I found you burying your face, like a boy who cries:
Ragdoll legs and broken arms, one shoe off and one shoe on.
Rain trickles inside the collar: Yellow slicker, 3:00 a.m.
Silent, skewed and thickening—-I touch your shadow with my hand.

And just outside the cast of the headlights,
Off the back of retinas rich with blood
Comes a reflection—barely seen,
Wild eyes turn from the road.

I still see the trailer weaving. I still see the misty lights.
High above the hillcrest dancing, brakelights smear a charcoal sky.
And tonight a stranger empties your pockets:
a toothbrush, comb, six dollars and change.

Lying alone on the pavement, your T-shirt soaked with a darkening rain
And just outside the cast of the headlights,
Off the back of retinas rich with blood
Comes a reflection—barely seen,

Wild eyes turn from the road.
Semis, like guardian angels, on the overpass tonight,
Standing on a shining highway, in the beautiful circling lights.
Dawn comes with its back to me—a dervish spinning crazily.

The wounded night still bleeds—something in my memory:
I used to fear the unknown eyes that held me in their hollow light.
Somehow they would always find me—Did they come for you tonight?
And just outside the cast of the headlights,

Off the back of retinas rich with blood
Comes a reflection—barely seen,
Wild eyes turn from the road.
Semis, like guardian angels, on the overpass tonight,

Standing on a shining highway in the beautiful circling lights.
Somehow they would always find me,
will they come for me tonight?

Personnel:

Scott Ainslie
Acoustic Guitar, Vocals
Scott Petito
Bass
Jerry Marotta
Drums/Percussion
Marc Shulman
Electric Guitars
Peter Vitalone
Piano
Leslie Ritter & Beth Reineke
Harmony Vocals

The title of this song refers to an exit off Interstate-85 in Durham, NC, where coming home one evening at a little before three a.m., I found a motorcyclist who’d dumped his bike.
I managed to stop the late night truckers behind me by pulling into the center of the two lanes and slowing down, flashers on.
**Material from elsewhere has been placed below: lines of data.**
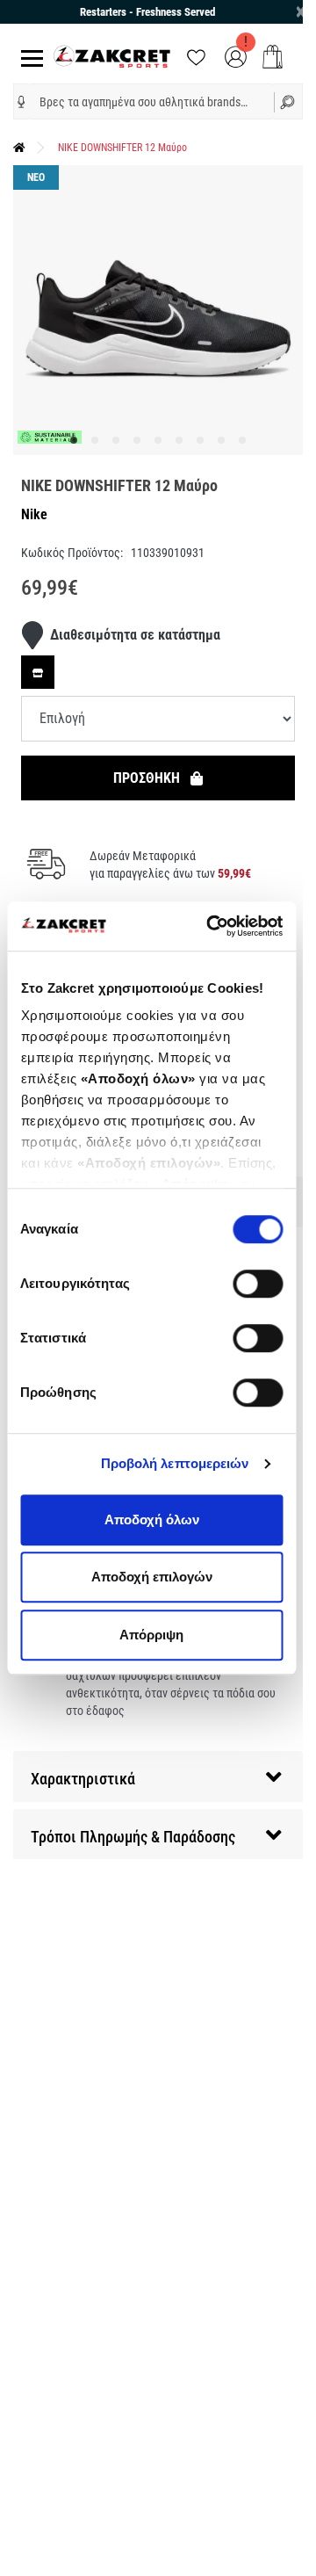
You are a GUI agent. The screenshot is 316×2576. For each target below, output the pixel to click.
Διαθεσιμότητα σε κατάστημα (135, 634)
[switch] (258, 1284)
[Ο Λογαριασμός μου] (235, 55)
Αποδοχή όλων (151, 1519)
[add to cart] (272, 56)
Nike (34, 514)
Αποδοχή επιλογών (151, 1576)
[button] (21, 102)
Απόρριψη (151, 1634)
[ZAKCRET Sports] (112, 55)
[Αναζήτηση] (288, 101)
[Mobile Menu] (28, 56)
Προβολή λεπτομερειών (175, 1463)
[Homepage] (19, 147)
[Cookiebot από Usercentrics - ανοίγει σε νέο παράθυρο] (212, 926)
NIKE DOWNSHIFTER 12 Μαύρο (122, 147)
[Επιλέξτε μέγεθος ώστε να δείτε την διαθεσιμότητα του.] (37, 672)
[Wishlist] (196, 55)
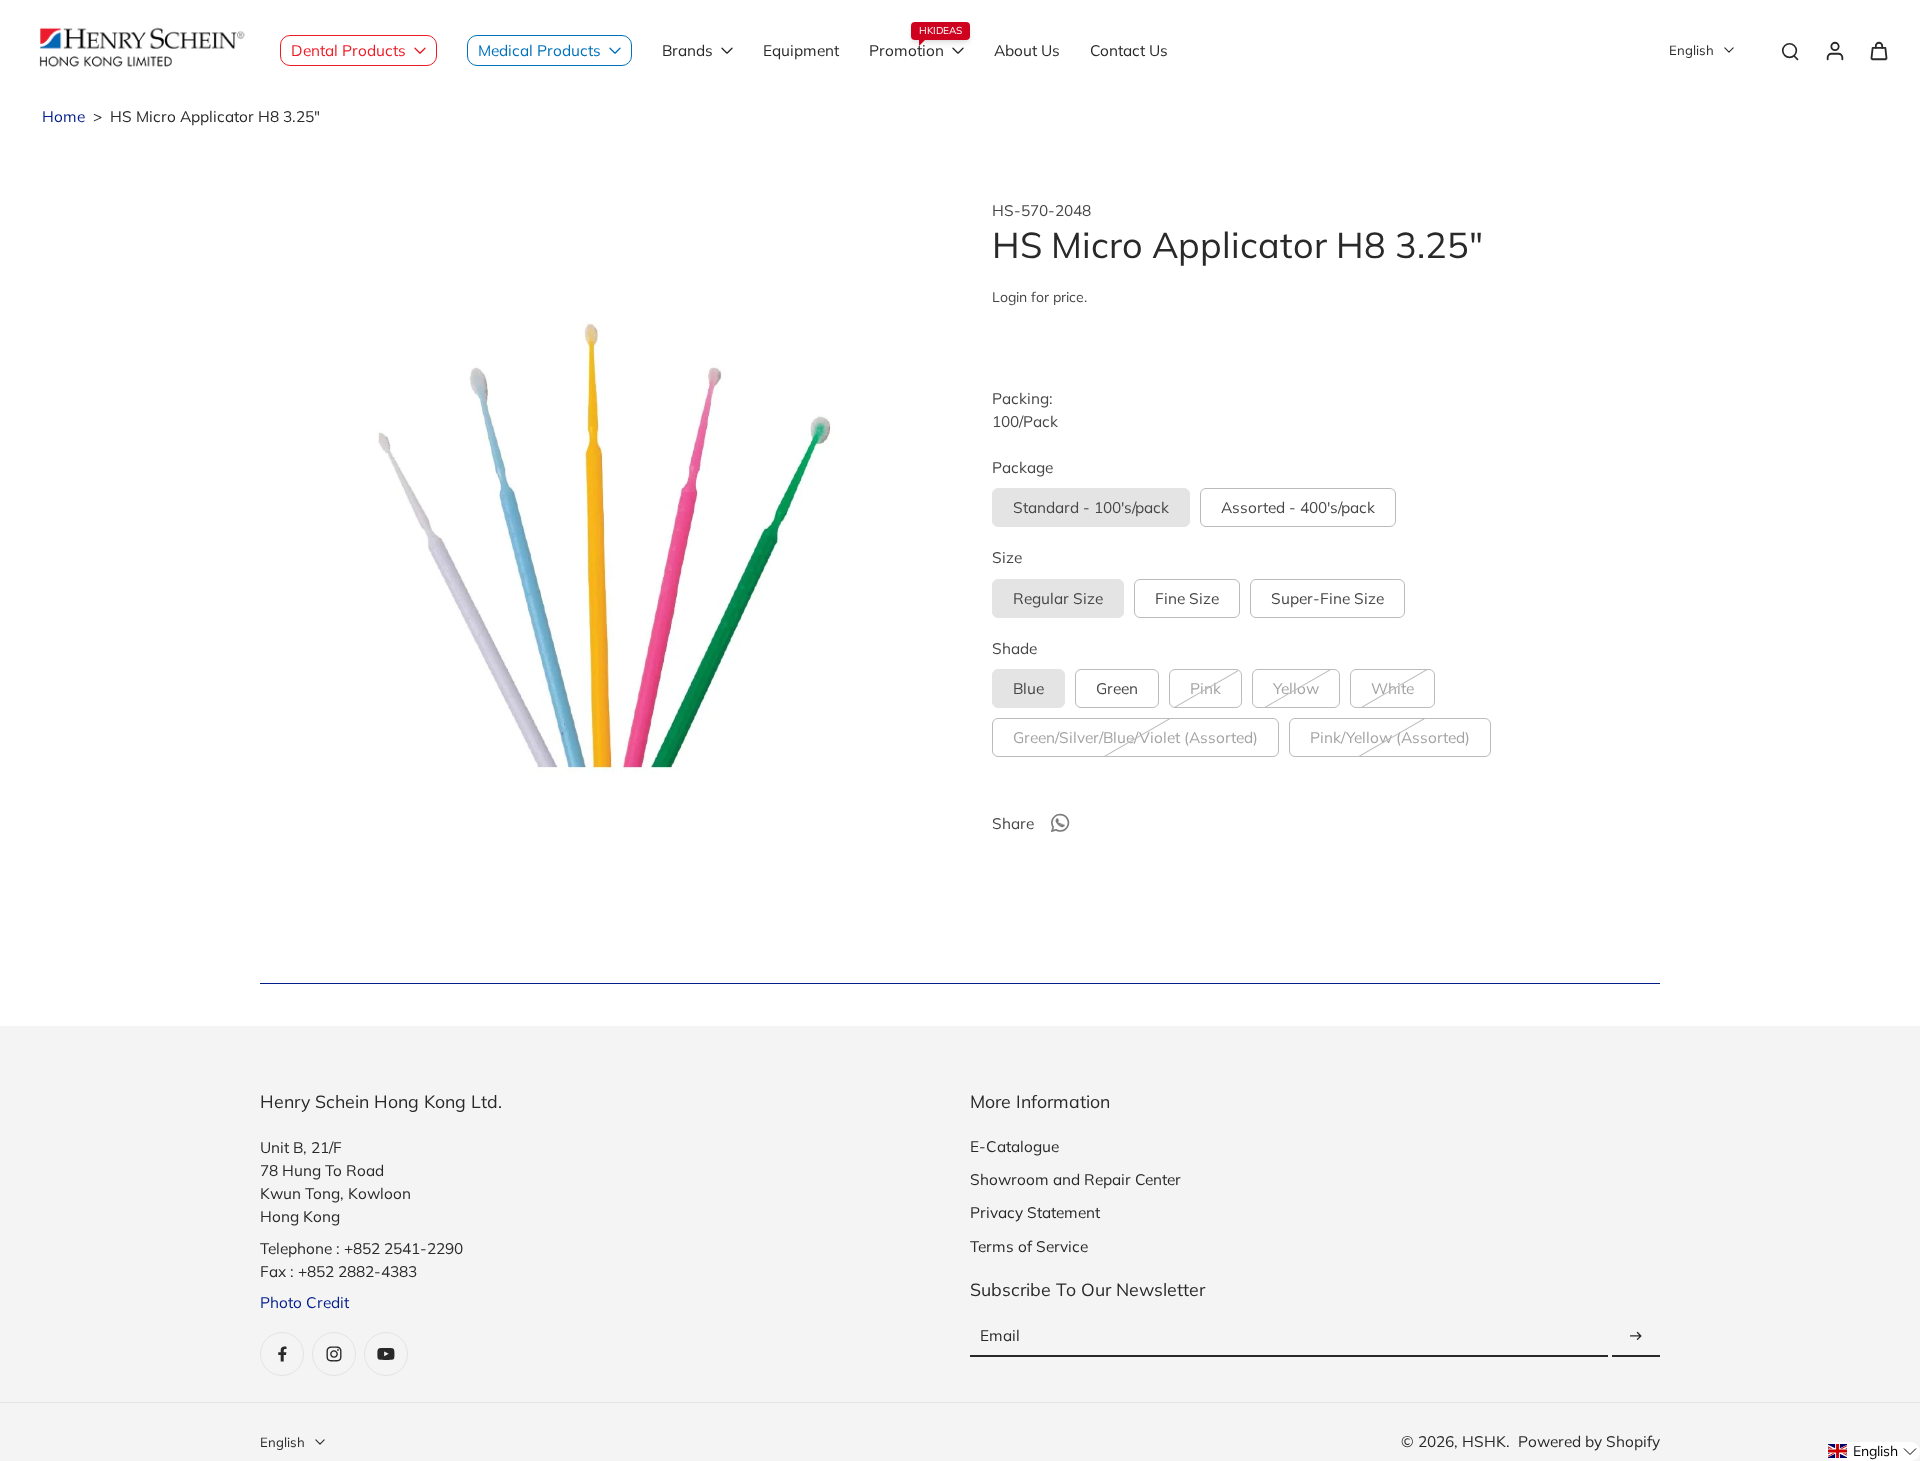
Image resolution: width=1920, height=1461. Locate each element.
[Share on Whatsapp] (1060, 823)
I parked on the shoulder and got to him first.
The bike was laying on its side, quiet, its headlight staring off into the woods, a hundred yards beyond the rider who was wrapped in a yellow rain slicker, lying diagonally in the center of the road.
We protected his body and shepherded his soul, in the headlights of those tractor trailers, in a drizzling rain.
Over the next three days, I wrote a poem about it. A month or so later, I expanded it into a song.
Sometimes we write to embrace life, sometimes to put a little distance between us, a buffer.